▶ [Task goal] Every record that follows should be written out word for word; the pictures stay out.

[Screenshot grounding data]
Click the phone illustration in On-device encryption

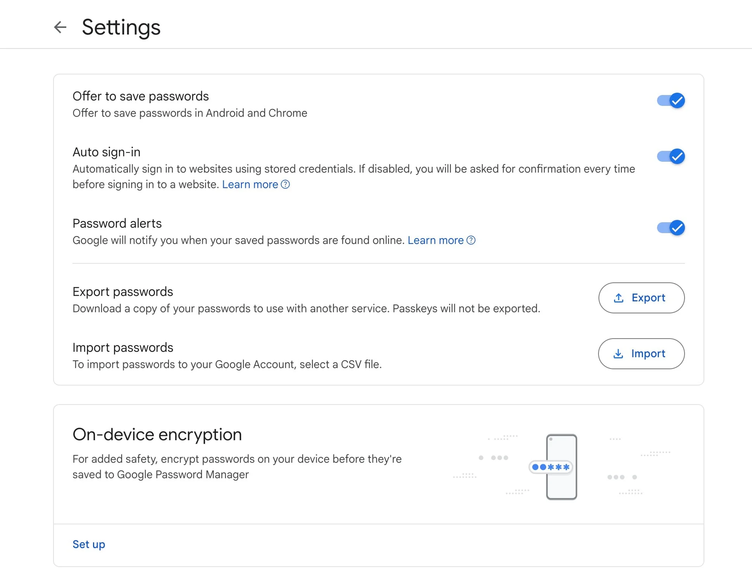coord(561,467)
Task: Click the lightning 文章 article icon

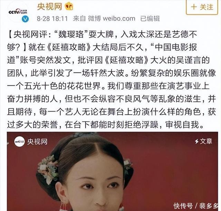Action: [203, 141]
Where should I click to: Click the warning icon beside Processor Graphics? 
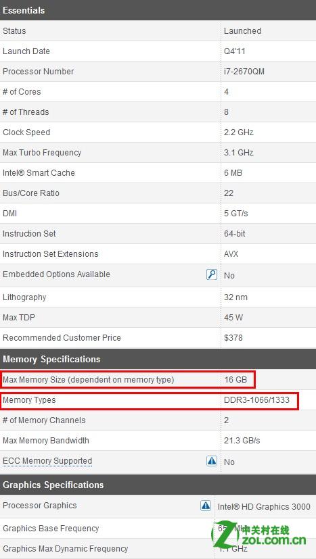[206, 505]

▶ [Answer section]
Click the phone illustration in On-device encryption

coord(561,467)
Task: Click the lightning 文章 article icon

Action: [203, 141]
Where should I click to: Click the warning icon beside Processor Graphics? 
[206, 505]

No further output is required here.